▶ _Vorliegende Datensätze_:
########

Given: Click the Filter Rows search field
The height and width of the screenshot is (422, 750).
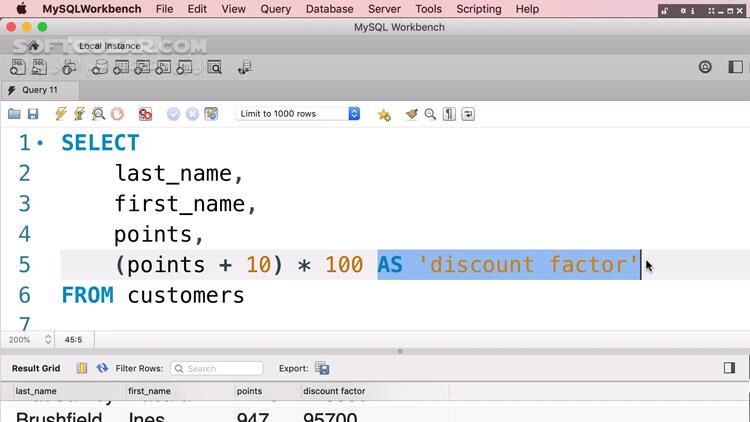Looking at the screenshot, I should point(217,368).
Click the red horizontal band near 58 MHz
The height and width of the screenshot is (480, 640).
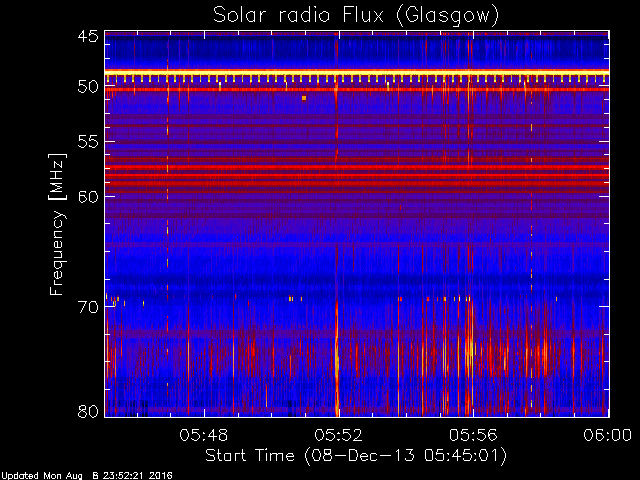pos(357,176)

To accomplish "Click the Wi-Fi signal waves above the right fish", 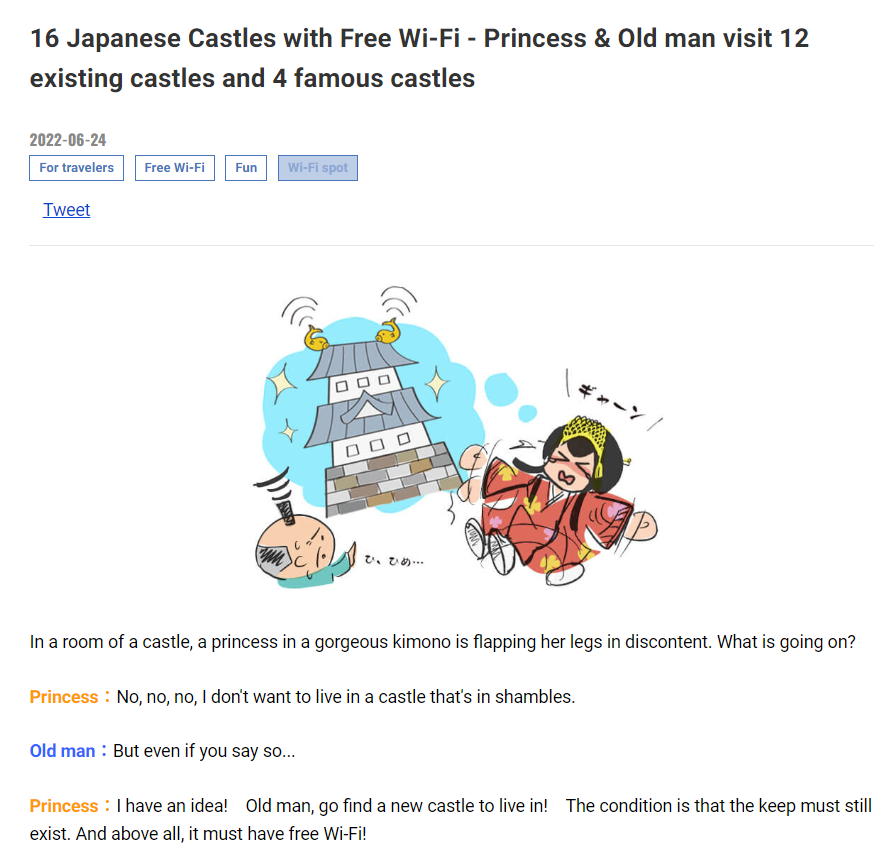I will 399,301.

########

▶ _Was zu tun ist_:
Zieh aus den Datensätzen jede Zeile heraus, in der das Wort „width“ vorkommt, und achte dabei auf Groß- und Kleinschreibung.

▶ _Antwort_:
The height and width of the screenshot is (422, 750).
The height and width of the screenshot is (480, 640).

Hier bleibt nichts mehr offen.